### Written task 1:
According to the Fuseki configuration text, what is FUSEKI_BASE?

Fuseki: Configuring Fuseki

A Fuseki server is configured by defining the data services (data and actions available on the data). There is also server configuration although this is often unnecessary.

The data services configuration can come from:

For Fuseki Full (webapp with UI):

  1. The directory FUSEKI_BASE/configuration/ with one data service assembler per file (includes endpoint details and the dataset description.)
  2. The system database. This includes uploaded assembler files. It also keeps the state of each data service (whether it’s active or offline).
  3. The server configuration file config.ttl. For compatibility, the server configuration file can also have data services.
  4. The command line, if not running as a web application from a .war file.

FUSEKI_BASE is the location of the Fuseki run area.

For Fuseki Main:

  1. The command line, using --conf to provide a configuration file.
  2. The command line, using arguments (e.g. --mem /ds or --tdb2 --loc DB2 /ds).
  3. Programmatic configuration of the server.

See Fuseki Security for more information on security configuration.

Examples

Example server configuration files can be found at jena-fuseki2/examples.

Security and Access Control

Access Control can be configured on any of the server, data service or dataset. Fuseki Data Access Control.

Separately, Fuseki Full has request based security filtering provided by Apache Shiro: Fuseki Full Security

Fuseki Configuration File

A Fuseki server can be set up using a configuration file. The command-line arguments for publishing a single dataset are a short cut that, internally, builds a default configuration based on the dataset name given.

The configuration is an RDF graph. One graph consists of one server description, with a number of services, and each service offers a number of endpoints over a dataset.

The example below is all one file (RDF graph in Turtle syntax) split to allow for commentary.

Source data:

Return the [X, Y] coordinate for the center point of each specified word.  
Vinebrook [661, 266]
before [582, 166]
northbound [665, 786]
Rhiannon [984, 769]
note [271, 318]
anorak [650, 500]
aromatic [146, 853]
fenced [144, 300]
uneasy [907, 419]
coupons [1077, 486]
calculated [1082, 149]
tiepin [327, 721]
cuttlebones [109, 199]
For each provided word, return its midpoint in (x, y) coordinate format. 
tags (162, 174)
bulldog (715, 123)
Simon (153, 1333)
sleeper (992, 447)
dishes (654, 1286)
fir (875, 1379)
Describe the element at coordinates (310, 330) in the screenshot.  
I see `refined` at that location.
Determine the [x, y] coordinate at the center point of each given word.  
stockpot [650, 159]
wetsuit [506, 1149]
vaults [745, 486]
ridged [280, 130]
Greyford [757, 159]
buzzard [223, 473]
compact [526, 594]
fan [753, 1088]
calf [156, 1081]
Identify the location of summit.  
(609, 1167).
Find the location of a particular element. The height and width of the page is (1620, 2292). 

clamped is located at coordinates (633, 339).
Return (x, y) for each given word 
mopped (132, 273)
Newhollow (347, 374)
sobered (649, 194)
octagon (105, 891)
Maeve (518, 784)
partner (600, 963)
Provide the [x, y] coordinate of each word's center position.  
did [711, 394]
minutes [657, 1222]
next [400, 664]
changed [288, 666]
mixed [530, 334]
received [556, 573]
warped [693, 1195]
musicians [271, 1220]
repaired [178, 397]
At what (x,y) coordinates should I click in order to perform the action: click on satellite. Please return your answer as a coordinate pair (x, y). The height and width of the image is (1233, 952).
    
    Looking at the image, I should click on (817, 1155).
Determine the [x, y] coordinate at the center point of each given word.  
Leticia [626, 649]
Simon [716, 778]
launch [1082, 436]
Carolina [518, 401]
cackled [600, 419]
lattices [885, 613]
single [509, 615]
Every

### Written task 2:
Please copy the source data entries word for word, beginning at the line that contains "aromatic [146, 853]" and stopping after the final line of the entries, with both of those lines included.

### Exercise output 1:
FUSEKI_BASE is the location of the Fuseki run area.

### Exercise output 2:
aromatic [146, 853]
fenced [144, 300]
uneasy [907, 419]
coupons [1077, 486]
calculated [1082, 149]
tiepin [327, 721]
cuttlebones [109, 199]
For each provided word, return its midpoint in (x, y) coordinate format. 
tags (162, 174)
bulldog (715, 123)
Simon (153, 1333)
sleeper (992, 447)
dishes (654, 1286)
fir (875, 1379)
Describe the element at coordinates (310, 330) in the screenshot.  
I see `refined` at that location.
Determine the [x, y] coordinate at the center point of each given word.  
stockpot [650, 159]
wetsuit [506, 1149]
vaults [745, 486]
ridged [280, 130]
Greyford [757, 159]
buzzard [223, 473]
compact [526, 594]
fan [753, 1088]
calf [156, 1081]
Identify the location of summit.  
(609, 1167).
Find the location of a particular element. The height and width of the page is (1620, 2292). 

clamped is located at coordinates (633, 339).
Return (x, y) for each given word 
mopped (132, 273)
Newhollow (347, 374)
sobered (649, 194)
octagon (105, 891)
Maeve (518, 784)
partner (600, 963)
Provide the [x, y] coordinate of each word's center position.  
did [711, 394]
minutes [657, 1222]
next [400, 664]
changed [288, 666]
mixed [530, 334]
received [556, 573]
warped [693, 1195]
musicians [271, 1220]
repaired [178, 397]
At what (x,y) coordinates should I click in order to perform the action: click on satellite. Please return your answer as a coordinate pair (x, y). The height and width of the image is (1233, 952).
    
    Looking at the image, I should click on (817, 1155).
Determine the [x, y] coordinate at the center point of each given word.  
Leticia [626, 649]
Simon [716, 778]
launch [1082, 436]
Carolina [518, 401]
cackled [600, 419]
lattices [885, 613]
single [509, 615]
Every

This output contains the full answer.